Thank you. After doing some testing with different configurations, I come to
the same result: this feature is really confusing.
E.g.: if <doc-root>/a/b/c.html is called by the path /a/b/c, relative URLs
(href="xyz") are relative to the fictitious directory /a/b/c. If, however,
<doc-root>/a/b/c.html is called as /a/b/c.html, relative URLs are, of course,
relative to the real parent directory /a/b. Same file contents, same file
name, same place in the dir tree, different semantics. Moreover, you can even
call the same file as /a/b/c/index.html even though /a/b/c does not exist,
then the spurious file name is treated as PATH_INFO.

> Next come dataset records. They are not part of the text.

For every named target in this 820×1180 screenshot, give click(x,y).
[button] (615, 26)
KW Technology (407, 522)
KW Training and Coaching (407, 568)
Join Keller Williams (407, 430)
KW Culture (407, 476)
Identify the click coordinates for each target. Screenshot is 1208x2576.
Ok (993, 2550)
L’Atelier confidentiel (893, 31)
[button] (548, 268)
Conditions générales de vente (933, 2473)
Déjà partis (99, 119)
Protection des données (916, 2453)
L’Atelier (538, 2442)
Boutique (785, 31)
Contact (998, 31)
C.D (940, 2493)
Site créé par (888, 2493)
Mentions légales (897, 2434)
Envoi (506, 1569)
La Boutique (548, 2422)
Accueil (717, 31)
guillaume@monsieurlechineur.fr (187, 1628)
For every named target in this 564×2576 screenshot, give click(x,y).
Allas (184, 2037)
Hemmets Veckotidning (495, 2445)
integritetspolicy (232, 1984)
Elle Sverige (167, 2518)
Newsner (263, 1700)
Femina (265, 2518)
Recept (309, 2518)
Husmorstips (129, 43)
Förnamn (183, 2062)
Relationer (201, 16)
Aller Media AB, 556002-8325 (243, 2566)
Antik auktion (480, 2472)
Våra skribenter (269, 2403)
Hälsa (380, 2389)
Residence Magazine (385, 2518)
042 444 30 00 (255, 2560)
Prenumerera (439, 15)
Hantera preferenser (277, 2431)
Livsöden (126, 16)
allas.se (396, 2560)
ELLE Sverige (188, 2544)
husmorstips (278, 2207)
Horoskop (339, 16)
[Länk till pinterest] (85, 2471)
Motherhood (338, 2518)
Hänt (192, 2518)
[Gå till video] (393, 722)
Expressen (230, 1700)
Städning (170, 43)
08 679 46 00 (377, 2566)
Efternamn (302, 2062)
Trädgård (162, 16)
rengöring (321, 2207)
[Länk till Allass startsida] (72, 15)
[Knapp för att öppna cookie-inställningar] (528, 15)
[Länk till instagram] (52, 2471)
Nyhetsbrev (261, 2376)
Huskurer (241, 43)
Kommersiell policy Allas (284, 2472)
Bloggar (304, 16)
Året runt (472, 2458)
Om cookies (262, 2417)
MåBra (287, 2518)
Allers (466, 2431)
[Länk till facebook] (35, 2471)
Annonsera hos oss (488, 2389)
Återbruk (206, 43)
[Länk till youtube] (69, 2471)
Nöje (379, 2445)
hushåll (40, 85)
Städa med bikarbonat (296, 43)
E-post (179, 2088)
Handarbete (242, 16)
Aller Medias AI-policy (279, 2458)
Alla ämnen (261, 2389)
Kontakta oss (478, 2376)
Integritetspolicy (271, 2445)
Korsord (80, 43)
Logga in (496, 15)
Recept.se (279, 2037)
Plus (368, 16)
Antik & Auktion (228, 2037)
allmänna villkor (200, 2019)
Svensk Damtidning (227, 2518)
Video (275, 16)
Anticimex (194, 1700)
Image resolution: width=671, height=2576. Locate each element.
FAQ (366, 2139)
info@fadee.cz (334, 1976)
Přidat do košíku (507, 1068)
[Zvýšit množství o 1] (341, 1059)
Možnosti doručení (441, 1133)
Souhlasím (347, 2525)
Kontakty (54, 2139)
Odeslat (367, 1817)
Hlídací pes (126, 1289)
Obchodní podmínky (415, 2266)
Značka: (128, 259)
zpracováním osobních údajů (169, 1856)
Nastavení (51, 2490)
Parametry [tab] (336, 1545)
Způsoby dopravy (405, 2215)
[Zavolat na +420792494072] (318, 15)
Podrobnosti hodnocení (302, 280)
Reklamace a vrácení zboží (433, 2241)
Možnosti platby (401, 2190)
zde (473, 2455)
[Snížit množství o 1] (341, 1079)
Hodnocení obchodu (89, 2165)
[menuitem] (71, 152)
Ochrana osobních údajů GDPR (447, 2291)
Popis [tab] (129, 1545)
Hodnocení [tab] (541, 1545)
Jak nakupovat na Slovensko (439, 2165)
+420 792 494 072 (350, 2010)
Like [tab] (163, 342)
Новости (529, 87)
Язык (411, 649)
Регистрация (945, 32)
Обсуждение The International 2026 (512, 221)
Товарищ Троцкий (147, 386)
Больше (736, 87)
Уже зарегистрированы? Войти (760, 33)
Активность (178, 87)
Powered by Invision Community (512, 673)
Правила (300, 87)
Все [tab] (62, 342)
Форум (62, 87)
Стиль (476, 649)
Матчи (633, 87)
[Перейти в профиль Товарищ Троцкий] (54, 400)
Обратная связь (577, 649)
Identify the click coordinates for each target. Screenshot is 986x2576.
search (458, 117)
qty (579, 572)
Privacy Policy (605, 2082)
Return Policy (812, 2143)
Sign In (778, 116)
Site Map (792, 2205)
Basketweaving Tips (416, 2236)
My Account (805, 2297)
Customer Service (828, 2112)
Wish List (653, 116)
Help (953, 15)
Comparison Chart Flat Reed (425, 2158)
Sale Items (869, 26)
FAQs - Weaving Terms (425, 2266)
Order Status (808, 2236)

So it should indeed not be allowed, as you suggest. It took me a while to
find out why weird things like paths to nonexistent directories and files
were allowed in the first place, and what to do to disallow them. The main
point was the MultiViews option which brings about most of the mess.
I will now use the following options as defaults:
Options All {disallows MultiViews}
Options -Indexes
DirectoryIndex index.html index.txt {and perhaps others, as needed}
AcceptPathInfo Off {unless needed for good reasons}
Then the path in the URL must be a valid file path resulting in a directory
(then one of index.* must exist there) or in an existing file. In all other
cases, a 404 or 403 status is returned. Simple rules, less problems.